Em 2005 é aprovado outro projeto de Lei que contempla a democratização, universalização, participação social do saneamento básico.
“Das discussões, percebe-se que as ações de saneamento básico têm sido tratadas, às vezes, como uma política social e, dessa forma, como um direito social; em outras como apenas uma política pública, passível de ser submetida à lógica de mercado. Essa ambiguidade se traduz não só no campo teórico como na ação governamental” (página 09).

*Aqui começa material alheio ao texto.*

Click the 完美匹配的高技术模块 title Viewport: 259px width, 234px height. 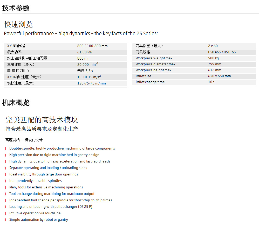pos(42,120)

“O saneamento básico é uma meta coletiva diante de sua essencialidade à vida humana e à proteção ambiental, o que evidencia o seu caráter público e o dever do Estado a sua promoção, constituindo-se em um direito social integrante de políticas públicas e sociais” (BORJA, 2004).
O saneamento básico é intrinsecamente ligado ao contexto social e político do momento. Os conceitos e teorias são construídos no homem a partir de sua cultura, produto do contexto social e político de uma época.